Part 3 – Identify the Top Direct Superspreaders
A“direct superspreader”is a person who directly infects many others. In this part, you will design and
implement a function to identify the top direct superspreader(s): the person(s) that directly infected
the most other persons.
Notes:
• there may be one top direct superspreader, or more than one in case of a tie
• the data file lists direct infections. We will look at indirect infections in Part 5.
TO DO:
Write a function find_top_direct_superspreader:
• its only argument is a dictionary with format {id : Infected_person-object,
…}
o this is the output of function parse_contacts in Part 2
• it returns a list of person id’s corresponding to top direct superspreader(s), [id1, id2,
…]. Again, remember that there may only be one, or more than one in the case of a tie. The
order in which the id’s are stored in the list is not important. The list should not contain
duplicates.
o If the input is an empty dictionary, find_top_direct_superspreader should return
an empty list.
o You can assume that find_top_direct_superspreader will be called with a
dictionary as its only argument. You can also assume that the dictionary, if not empty , will
have the format {id : Infected_person-object, …}.
page 9 of 11
Part 4 – Find Superspreading Dates
We define a superspreading date as the date in which the most persons were infected. Ties are
possible and so there may be multiple direct superspreading dates.
TO DO:
Write a function find_superspreading_date:
• its only argument is a dictionary with format {id : Infected_person-object,
…}
o this is the output of function parse_contacts in Part 2
• it returns a tuple of the form ([date1,…], max-infected) where:
o [date1,…] is a list of strings representing the dates that had the maximum
number of infections. The order in which the dates are stored in the list is not
important. The list should not contain duplicates.

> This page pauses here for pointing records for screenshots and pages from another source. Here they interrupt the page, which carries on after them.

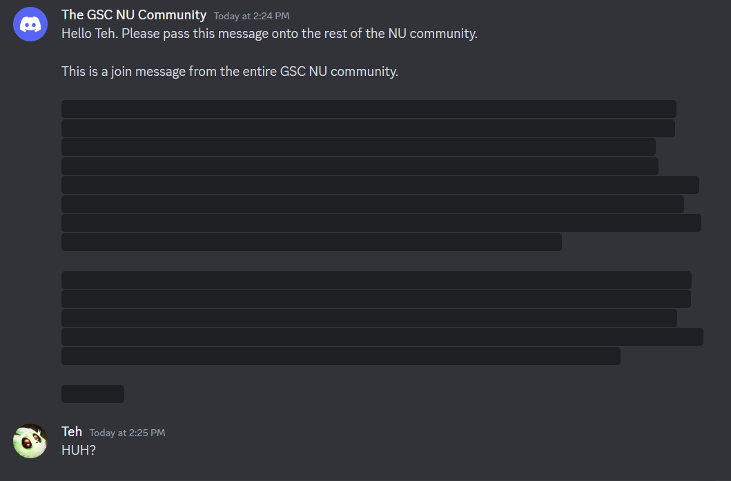
Task: Click the 'Hello Teh. Please pass' message line
Action: [x=269, y=33]
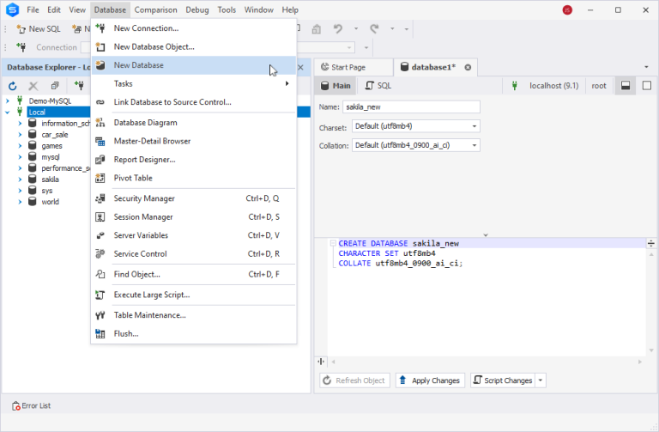The height and width of the screenshot is (432, 659).
Task: Click the Name input field
Action: (x=410, y=107)
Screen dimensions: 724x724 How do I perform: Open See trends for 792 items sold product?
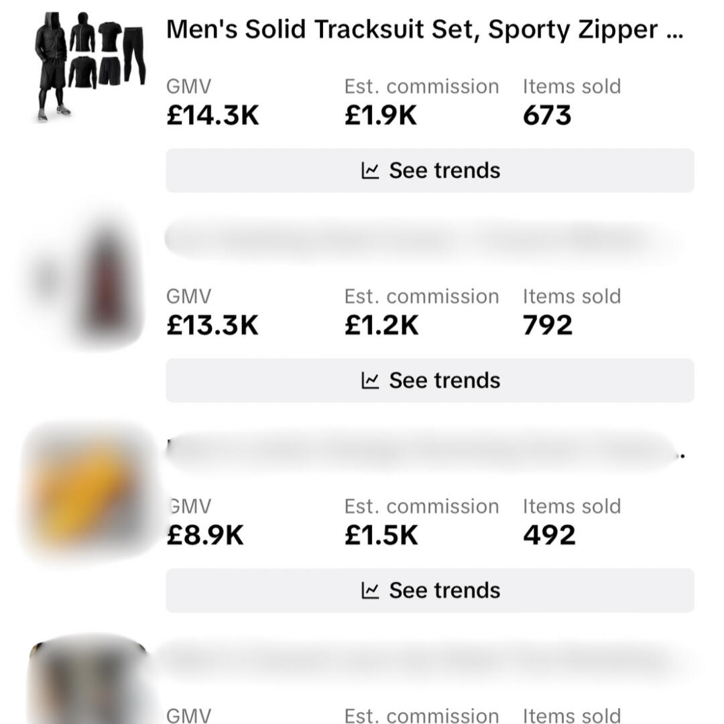point(430,381)
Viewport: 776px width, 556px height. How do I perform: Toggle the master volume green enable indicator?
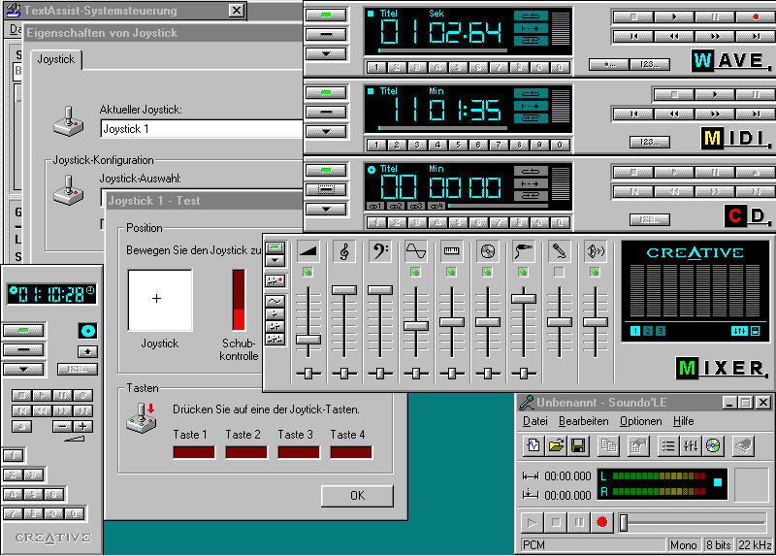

o max_infected is the maximum number of direct infections on any of those dates.
For example, if max_infected is 10, each of the dates in the list [date1,…]
had 10 direct infections.
o If the input dictionary is empty, find_superspreading_date should return the
tuple ([], 0)
o You can assume that find_superspreading_date will be called with a
dictionary as its only argument. You can also assume that the dictionary, if not empty,
will have the format {id : Infected_person-object, …}.

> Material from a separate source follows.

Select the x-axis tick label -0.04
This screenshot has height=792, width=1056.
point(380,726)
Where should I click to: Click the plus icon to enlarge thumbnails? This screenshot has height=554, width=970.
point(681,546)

Part 5 – Identify the Top (Direct + Indirect) Superspreaders
In Part 3 we looked at direct infections: when one person infects one or more others. Indirect
infections are the ones that follow from a direct infection. For example, if person A infects person B
and person B infects persons C and D, A is said to have indirectly infected C and D. If C and D do not
infect anyone else, A is said to have (directly + indirectly) infected three persons: B, C, and D.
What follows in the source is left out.